How do I tell what engine a '67 Camaro came with from the factory?
I know the VIN only tells if the car was a 6 or 8 cylinder car. And I don't think the Cowl tag gives any engine information. So how can I tell what size engine the car came with?
- 1 decade agoFavorite Answer
Simply put, you can't. Not unless you have original documentation that was supplied with the car either during assembly or delivery, such as the original buyer's order or a factory build sheet. Your assumptions are correct about neither the VIN nor the cowl tag containing any engine info (other than indicating 6 or 8 cylinders). This has been a frustrating fact of life for collectors of first-generation Camaros for years now. Not until 1972 did GM add engine-specific information to the VIN.Source(s): Knowledge of vintage Camaros. Also, see www.chevy-camaro.com for validation.
- inkjaxLv 41 decade ago
"car guy" has pretty much summed it up for you . although---knowing the option this car had sometimes gives you a bit more insight on which motor they may have used.. all power options and and a six cylinder would have lower rearend gears. the v8s generaly came with 3.08's. since the car could be ordered with a 230/250 6cylinder or the 327 and the 396 , you have some work ahead of you. multy leaf springs--big block.. orr/s and ss.. single(mono) leaf--small block..and 6 cylinders. confusing, but if you can do the searching and find all the right things, you can probably hit the nail on the head.. there were not alot motors used that were real rare. i was told by a real big camaro nut that 25 percent of the 67's were 6 cylinder cars and 60 percent of the 67's came with 327's if they were v8 cars and the others were a very few 302's (z28's)and big blocks.. for the most part you have 2 realistic choices if this was an original v8 car.. most likely a 327.. i believe in the later model year the 350 was also available for the 67 but there were not alot of those until 68 along with the usless 307.... good luckSource(s): 35 years in the car biz
- Anonymous6 years ago
The absolutely free reverse vin check sites generally provide fake information. To get real information, money will have to be paid. The free searches provide fake information so they can get your email address to send spam.

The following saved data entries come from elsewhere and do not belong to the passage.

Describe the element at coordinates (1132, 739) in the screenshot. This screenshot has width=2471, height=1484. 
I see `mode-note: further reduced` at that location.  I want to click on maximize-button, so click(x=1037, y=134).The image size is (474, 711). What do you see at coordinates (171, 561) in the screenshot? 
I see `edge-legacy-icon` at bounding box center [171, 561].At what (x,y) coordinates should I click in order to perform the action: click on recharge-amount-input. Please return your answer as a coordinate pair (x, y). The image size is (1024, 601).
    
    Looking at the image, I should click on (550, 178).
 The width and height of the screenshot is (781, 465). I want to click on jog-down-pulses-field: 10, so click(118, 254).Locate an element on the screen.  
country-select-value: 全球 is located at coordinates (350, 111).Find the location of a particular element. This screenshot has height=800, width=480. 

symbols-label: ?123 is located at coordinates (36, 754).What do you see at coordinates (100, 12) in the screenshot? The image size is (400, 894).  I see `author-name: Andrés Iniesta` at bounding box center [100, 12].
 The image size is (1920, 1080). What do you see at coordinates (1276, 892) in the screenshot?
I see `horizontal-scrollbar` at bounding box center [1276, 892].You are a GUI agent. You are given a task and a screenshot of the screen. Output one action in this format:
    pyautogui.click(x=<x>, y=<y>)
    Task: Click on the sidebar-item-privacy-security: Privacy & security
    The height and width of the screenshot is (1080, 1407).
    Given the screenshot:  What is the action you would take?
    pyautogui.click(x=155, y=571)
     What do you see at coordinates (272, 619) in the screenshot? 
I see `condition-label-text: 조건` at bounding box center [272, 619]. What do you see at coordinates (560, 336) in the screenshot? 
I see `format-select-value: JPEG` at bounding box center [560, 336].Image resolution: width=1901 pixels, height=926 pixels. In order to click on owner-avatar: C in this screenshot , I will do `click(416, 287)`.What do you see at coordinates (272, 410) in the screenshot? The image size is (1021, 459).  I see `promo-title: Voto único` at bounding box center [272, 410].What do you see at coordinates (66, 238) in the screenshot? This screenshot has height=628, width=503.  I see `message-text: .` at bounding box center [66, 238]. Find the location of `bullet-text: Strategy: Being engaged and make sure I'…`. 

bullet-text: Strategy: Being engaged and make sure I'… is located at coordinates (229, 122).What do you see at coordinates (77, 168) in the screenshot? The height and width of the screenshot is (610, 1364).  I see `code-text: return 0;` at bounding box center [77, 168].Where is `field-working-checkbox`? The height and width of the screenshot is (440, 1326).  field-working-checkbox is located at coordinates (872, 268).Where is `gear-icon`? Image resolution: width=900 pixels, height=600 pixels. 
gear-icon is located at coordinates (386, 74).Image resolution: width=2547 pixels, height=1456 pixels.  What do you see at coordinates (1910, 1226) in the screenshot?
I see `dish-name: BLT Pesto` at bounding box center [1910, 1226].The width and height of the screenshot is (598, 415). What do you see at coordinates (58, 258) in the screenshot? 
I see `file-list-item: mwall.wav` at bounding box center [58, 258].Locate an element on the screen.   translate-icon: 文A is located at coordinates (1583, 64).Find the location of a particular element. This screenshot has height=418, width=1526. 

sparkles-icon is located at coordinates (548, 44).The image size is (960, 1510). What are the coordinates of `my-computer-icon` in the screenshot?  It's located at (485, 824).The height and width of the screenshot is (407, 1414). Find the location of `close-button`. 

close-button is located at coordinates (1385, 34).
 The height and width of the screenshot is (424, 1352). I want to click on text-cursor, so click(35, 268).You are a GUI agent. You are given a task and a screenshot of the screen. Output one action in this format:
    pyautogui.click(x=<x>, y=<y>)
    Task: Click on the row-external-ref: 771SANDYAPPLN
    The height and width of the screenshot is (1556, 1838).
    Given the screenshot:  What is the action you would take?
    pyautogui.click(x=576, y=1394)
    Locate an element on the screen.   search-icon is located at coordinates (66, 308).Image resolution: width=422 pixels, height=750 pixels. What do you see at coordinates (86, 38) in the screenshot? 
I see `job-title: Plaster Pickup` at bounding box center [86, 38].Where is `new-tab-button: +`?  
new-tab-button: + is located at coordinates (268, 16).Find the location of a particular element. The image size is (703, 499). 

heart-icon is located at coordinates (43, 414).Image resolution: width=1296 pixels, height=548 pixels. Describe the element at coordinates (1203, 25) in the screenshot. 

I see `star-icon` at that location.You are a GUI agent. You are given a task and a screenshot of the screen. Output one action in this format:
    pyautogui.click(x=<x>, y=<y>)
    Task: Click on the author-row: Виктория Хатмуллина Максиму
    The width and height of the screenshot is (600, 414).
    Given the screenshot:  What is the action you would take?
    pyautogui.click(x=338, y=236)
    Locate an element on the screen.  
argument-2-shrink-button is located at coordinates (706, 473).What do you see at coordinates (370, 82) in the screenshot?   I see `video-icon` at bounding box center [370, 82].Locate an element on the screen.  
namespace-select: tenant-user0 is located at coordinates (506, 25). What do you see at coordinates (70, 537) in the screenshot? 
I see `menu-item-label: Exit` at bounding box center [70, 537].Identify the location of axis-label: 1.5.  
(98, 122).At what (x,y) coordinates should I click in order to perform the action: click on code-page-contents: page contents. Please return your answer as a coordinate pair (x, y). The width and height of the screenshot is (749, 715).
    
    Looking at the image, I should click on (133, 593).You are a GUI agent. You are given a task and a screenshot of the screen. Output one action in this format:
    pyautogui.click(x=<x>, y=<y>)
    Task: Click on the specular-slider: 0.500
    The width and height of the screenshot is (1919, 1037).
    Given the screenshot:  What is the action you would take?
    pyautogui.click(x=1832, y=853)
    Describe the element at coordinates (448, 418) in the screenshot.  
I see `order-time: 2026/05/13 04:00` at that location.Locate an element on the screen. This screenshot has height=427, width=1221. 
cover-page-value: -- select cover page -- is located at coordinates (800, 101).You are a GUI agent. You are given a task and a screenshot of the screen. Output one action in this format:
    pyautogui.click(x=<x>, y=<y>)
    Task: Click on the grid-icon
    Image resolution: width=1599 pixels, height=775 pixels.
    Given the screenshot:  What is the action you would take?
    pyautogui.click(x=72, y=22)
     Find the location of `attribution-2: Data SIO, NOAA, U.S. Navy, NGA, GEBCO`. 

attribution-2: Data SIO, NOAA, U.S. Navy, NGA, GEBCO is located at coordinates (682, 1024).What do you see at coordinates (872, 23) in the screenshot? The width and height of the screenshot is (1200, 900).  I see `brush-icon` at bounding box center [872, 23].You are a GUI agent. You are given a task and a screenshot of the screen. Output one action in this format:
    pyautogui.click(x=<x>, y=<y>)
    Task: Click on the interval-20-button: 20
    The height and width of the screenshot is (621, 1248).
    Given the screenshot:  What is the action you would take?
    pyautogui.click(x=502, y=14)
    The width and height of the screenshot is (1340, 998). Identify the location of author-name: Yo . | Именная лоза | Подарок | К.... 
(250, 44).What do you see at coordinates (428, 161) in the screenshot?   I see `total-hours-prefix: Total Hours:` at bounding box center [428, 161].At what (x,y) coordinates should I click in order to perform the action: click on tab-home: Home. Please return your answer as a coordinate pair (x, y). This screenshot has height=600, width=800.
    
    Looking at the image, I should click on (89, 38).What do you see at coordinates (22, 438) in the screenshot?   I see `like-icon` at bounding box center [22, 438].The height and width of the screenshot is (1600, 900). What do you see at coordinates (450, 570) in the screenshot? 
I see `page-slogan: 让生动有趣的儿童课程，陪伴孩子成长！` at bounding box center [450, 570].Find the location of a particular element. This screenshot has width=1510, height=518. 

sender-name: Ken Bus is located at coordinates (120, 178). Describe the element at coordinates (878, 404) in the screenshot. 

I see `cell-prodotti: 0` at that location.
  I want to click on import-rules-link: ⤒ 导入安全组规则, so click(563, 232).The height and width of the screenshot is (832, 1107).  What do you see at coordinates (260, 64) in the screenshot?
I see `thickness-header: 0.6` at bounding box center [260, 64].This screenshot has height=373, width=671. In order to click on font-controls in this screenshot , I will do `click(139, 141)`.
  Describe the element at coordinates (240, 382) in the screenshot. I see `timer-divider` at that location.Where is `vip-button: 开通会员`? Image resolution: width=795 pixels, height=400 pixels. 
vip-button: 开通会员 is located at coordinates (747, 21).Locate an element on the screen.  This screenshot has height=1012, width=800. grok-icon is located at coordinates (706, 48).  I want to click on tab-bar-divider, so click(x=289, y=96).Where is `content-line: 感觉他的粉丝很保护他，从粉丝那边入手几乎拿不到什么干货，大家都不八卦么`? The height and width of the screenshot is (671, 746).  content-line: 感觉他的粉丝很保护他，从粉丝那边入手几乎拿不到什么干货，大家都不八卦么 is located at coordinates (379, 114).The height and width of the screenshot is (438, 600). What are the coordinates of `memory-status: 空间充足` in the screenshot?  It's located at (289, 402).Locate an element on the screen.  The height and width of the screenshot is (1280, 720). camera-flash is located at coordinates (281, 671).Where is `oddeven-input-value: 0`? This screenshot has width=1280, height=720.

Stay away from shady reverse vin check sites, most likely you won't get any information after you make the payment. Not to mention you won't get a report and you won't get an answer if you try to call for a refund. Stick with a reputable reverse vin check site like http://www.reversevincheck.net/ that has been around since 1995.
- How do you think about the answers? You can sign in to vote the answer.